(DATA TO EXAMINE)

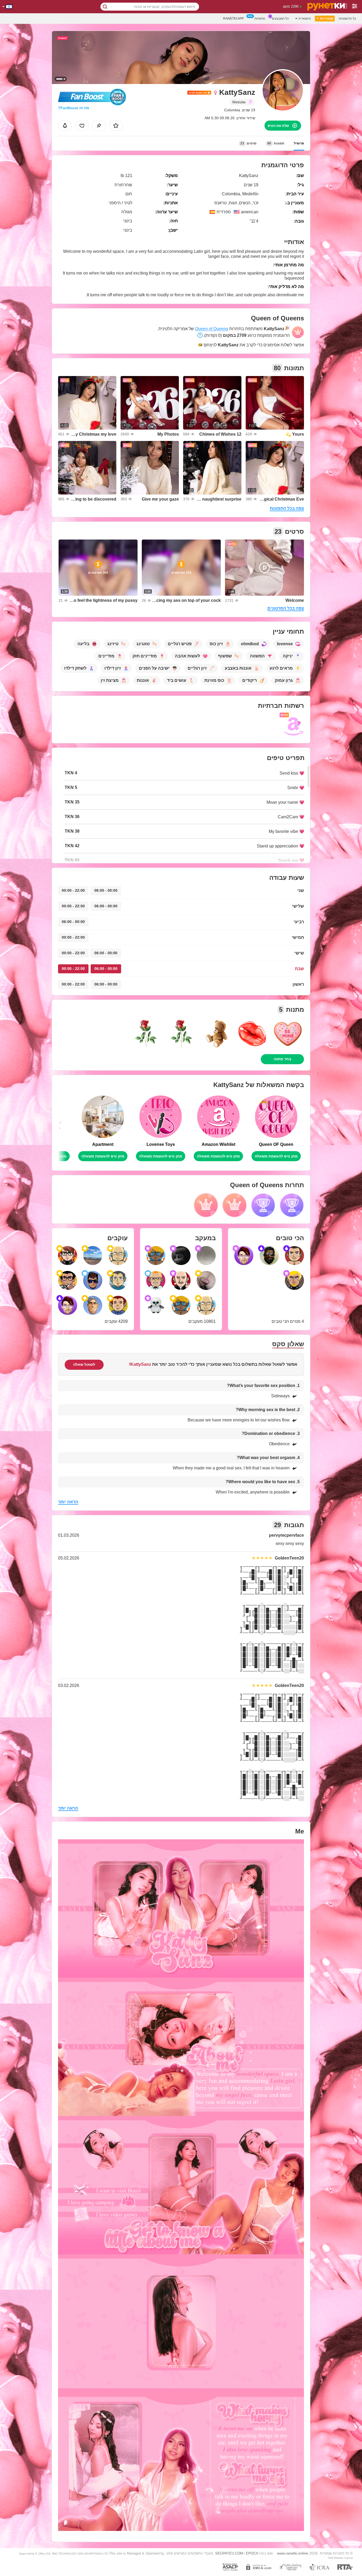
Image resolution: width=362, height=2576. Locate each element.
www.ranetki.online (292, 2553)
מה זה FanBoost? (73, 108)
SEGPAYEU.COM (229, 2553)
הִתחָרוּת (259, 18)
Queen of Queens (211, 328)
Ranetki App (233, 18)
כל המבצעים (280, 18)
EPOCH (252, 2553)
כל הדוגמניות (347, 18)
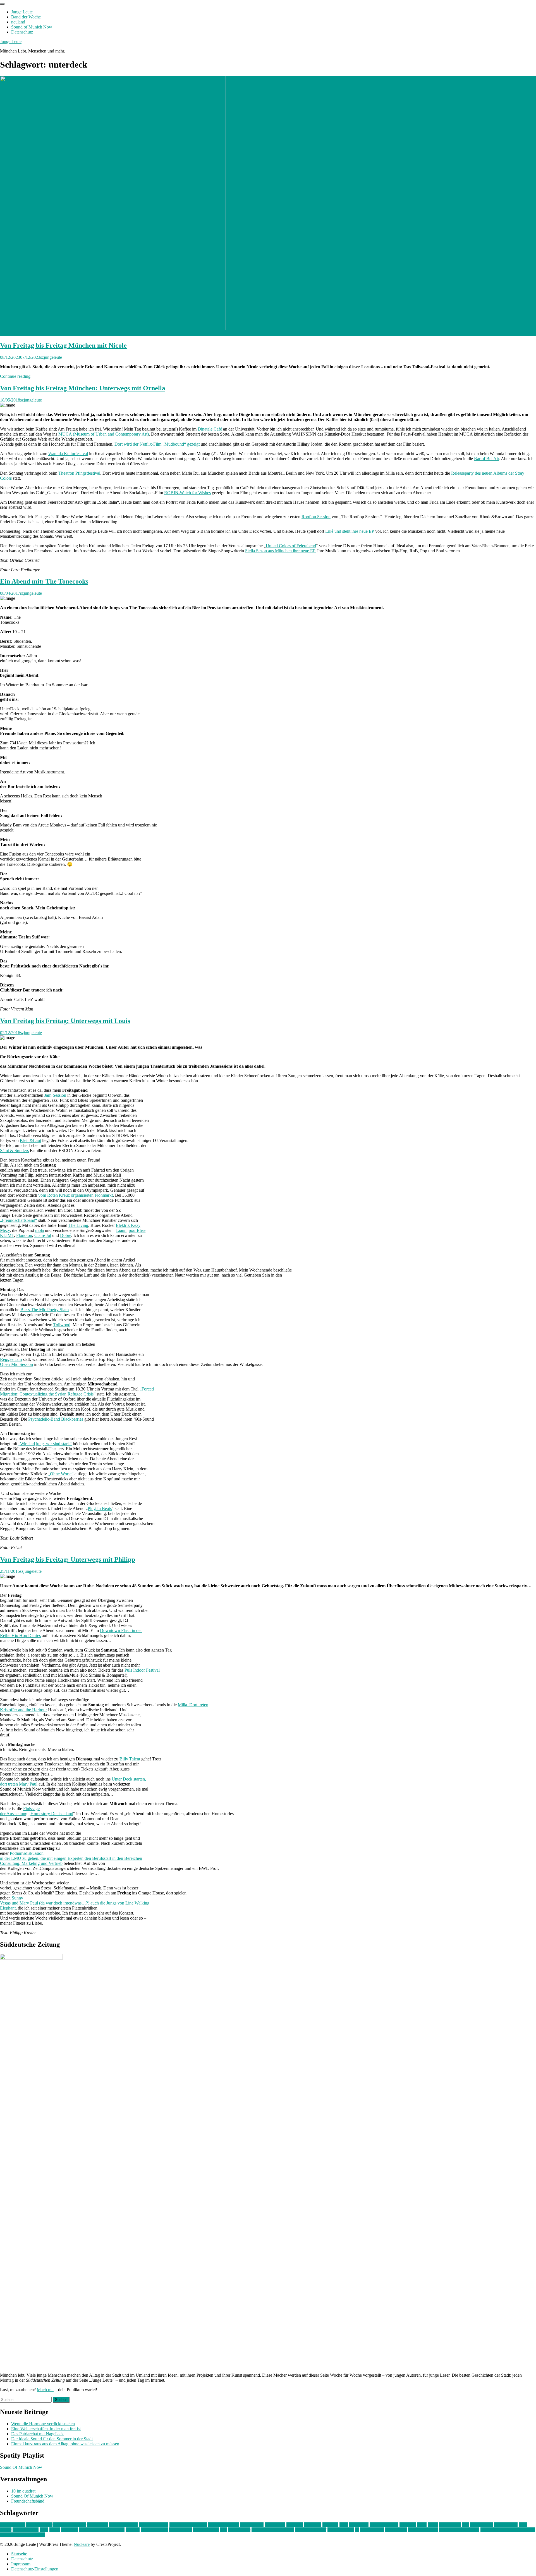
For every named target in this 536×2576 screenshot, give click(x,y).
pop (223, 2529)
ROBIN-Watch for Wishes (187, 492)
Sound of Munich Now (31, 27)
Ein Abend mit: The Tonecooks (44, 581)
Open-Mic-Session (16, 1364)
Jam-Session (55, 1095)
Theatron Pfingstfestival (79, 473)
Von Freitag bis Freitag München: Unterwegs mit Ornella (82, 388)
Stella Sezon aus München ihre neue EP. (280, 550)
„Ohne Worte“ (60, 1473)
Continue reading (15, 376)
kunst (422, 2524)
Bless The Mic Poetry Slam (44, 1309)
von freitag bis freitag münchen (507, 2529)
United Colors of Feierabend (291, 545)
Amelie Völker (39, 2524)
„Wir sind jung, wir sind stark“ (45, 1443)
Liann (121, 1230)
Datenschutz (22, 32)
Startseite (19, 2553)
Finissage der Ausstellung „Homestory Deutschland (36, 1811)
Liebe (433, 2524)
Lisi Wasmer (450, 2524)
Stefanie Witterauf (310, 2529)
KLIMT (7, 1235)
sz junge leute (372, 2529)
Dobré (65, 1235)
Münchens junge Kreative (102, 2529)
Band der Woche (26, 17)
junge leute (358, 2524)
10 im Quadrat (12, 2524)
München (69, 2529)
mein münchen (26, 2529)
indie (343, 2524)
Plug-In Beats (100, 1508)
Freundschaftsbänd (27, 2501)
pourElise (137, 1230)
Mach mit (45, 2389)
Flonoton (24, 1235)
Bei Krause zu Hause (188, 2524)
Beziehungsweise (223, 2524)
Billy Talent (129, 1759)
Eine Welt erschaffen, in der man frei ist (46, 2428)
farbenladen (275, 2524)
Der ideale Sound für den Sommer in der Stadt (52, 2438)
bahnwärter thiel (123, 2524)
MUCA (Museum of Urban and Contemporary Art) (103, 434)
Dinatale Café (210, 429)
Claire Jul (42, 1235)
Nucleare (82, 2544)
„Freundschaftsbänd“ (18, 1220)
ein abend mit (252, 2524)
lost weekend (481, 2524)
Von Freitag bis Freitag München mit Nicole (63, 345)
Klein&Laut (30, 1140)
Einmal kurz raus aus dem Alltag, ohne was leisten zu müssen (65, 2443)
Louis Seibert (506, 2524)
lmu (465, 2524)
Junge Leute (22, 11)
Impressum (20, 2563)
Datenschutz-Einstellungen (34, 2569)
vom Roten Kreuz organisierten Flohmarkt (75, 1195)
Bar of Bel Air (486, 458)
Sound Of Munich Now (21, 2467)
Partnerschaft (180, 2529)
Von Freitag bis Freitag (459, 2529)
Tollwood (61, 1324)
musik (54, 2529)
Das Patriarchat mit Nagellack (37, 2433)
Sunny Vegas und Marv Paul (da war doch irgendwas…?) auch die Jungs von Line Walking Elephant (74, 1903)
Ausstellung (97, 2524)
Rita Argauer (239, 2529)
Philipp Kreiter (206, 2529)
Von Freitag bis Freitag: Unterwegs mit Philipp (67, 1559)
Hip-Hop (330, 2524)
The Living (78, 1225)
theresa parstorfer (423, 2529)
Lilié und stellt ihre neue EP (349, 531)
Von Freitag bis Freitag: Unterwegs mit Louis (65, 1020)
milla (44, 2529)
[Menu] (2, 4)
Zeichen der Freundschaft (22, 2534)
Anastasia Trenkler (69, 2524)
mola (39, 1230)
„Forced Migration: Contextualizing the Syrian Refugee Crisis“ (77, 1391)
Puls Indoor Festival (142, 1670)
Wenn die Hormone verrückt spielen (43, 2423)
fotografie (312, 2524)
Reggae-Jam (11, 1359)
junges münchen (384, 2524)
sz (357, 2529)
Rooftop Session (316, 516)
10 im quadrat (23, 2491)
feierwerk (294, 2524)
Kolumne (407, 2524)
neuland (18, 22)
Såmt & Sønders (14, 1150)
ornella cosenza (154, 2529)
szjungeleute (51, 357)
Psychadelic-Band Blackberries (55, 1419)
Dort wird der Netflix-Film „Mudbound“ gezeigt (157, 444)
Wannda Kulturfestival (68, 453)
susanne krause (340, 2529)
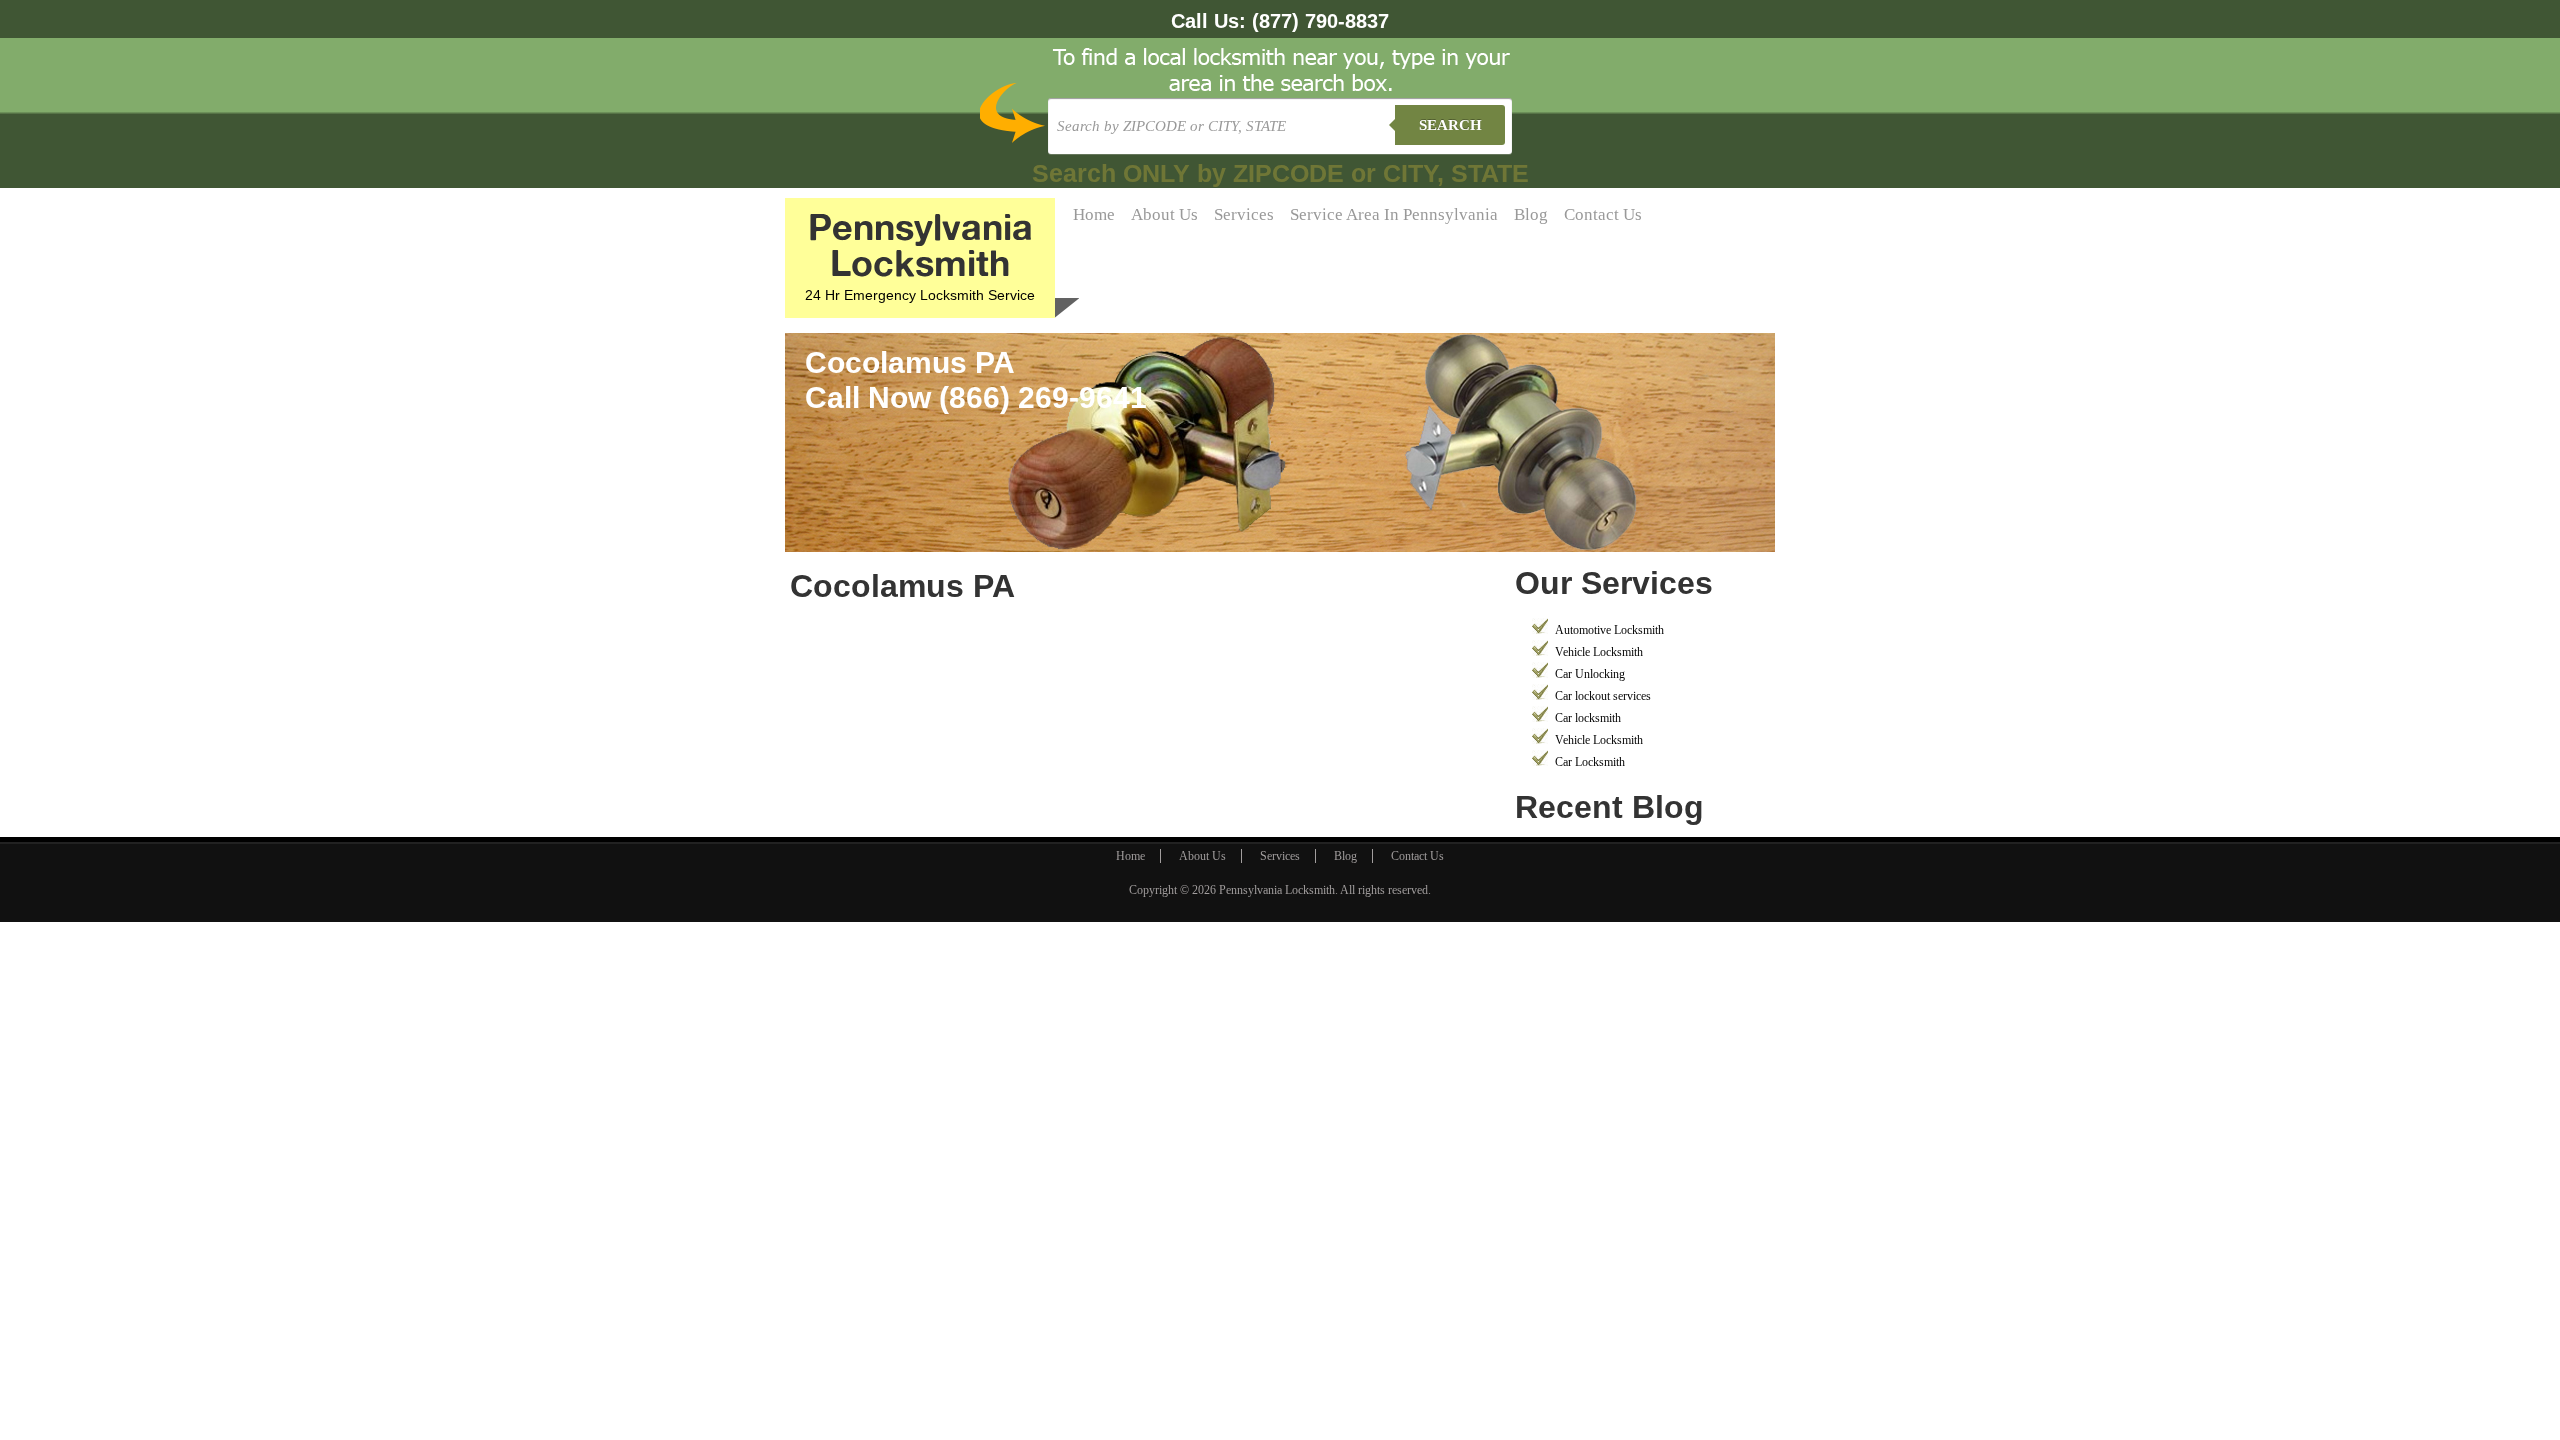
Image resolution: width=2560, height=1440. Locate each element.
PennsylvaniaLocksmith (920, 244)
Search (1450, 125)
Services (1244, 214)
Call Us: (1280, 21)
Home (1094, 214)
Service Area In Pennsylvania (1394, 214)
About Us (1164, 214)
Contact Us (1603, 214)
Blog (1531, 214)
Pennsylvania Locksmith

(End DATA TO EXAMINE)

**TO DO**:
Please state how many lines of the data hold the string "Image", with nothing else in your reply.

**SOLUTION**:
2